Ramneet: There are two main areas of focus for that. One is volume. We are a 7 million population in HK, the largest and the best cancer hospital could have a few thousands cancer patients annually. At the same time, Dana Farber Cancer institute in Boston is running for 150 years and has 330,000 cancer patients a year. So that’s the kind of volumes that they are managing. That’s why their preventable medical errors reduce. And second reason is Research & Development. 80% of world’s cancer research is only done through US. That is why the protocols on managing a particular condition is very different.
How do you see healthcare facilities transforming and what role do insurers play in this? Is there something insurers can do better?
Ramneet: Prior to PGH, I played various stints with Insurers for 20 years. Insurers have done very well in terms of health financial protection. Insurers and healthcare providers have rapidly collaborated to provide efficiency through third-party administrators i.e. cashless facilities, clinic visit services on mobile apps, etc.
However, specialized patient protection services have been a neglected area. For example, Dementia disease has a very different need to manage. Dementia patients need support on managing their banking finances, planning for the estate transfers etc. I see Insurers moving from being a payer to partner, where a customer’s journey is being mapped and new specialised services are taking shape. I bet “Specialisation with Customisation” will be the new mantra.
Do you think “Fraud Waste Abuse” can be controlled with organization like yours?
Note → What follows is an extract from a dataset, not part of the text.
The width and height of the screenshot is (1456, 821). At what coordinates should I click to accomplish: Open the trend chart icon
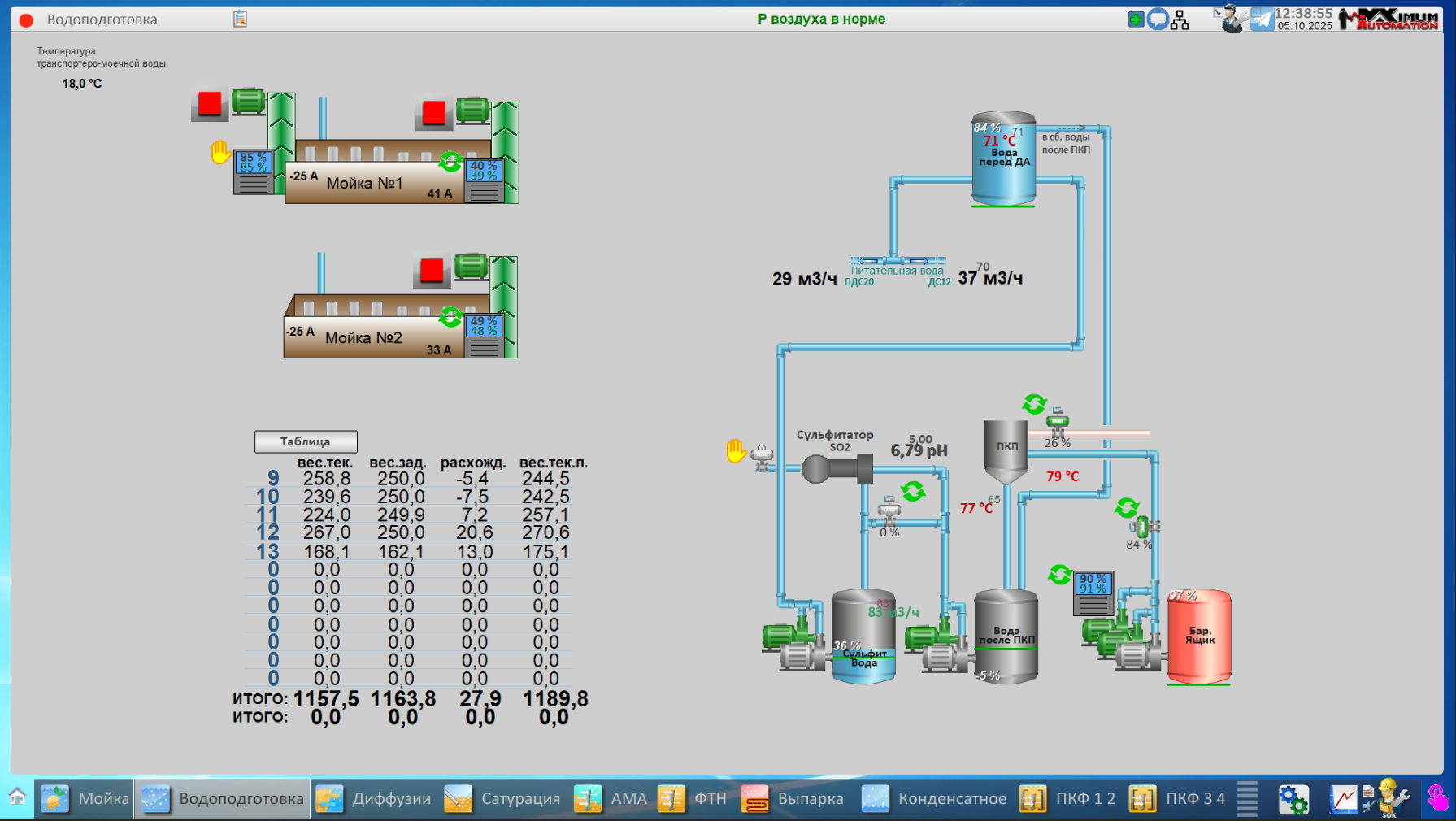(1343, 799)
Ramneet: We are a neutral player in the health care space. We don’t take any incentives from insurers or from hospitals, we stick to the side of the patient. Our advice is only about improving patient’s outcome rather than incentives or taking any side of the ecosystem. Honestly, fraud happens from financial point of view, not from the intentional point of view to survive.
What are your main challenges at PGH currently?
Ramneet: Awareness of our model! As we are a unique & specialised service provider awareness of our services are pretty low. Another challenge is established players in the field healthcare – insurers & medical providers – are willing to bring initiatives with small changes. It has come to a level where trivial things are the only differentiator and for us the challenge is now to step up the game. The other challenge I think is to cascade our services from a very high net-worth to a mass market.
What’s your view on Health Tech? Is it relevant in your space?
Ramneet: In disease management, technology plays a huge role. To give an example, for chemotherapy, can we do immunization which is non-invasive and has lesser risk? Now, this is the side of technology we work on from disease management point of view.
What makes PGH different from other health service providers specialising in critical illness disease management ?
While other providers are focused on high tech, low touch invisible doctors or concierge services, PGH focuses on high touch with the top specialists in their field, supported by personal care management to arrive at informed decisions for the patient, providing to the patient care rather than case management. Other providers are also tied to doctors or hospitals while PGH is independent from both with over 20+ years of medical relationships built in the heart of Boston where all the leading, cutting-edge centres of medical innovation and practice occurs. PGH also has a large focus on the prevention of medical errors and has a medical board of experts with distinguished careers, at the forefront of hospital departments and multidisciplinary research.
What benefits do you want your customers to experience?
Ramneet: Survival. We don’t claim that we will make every customer survive. But in 20 years we haven’t lost a life, so that’s the kind of standard we are trying to maintain.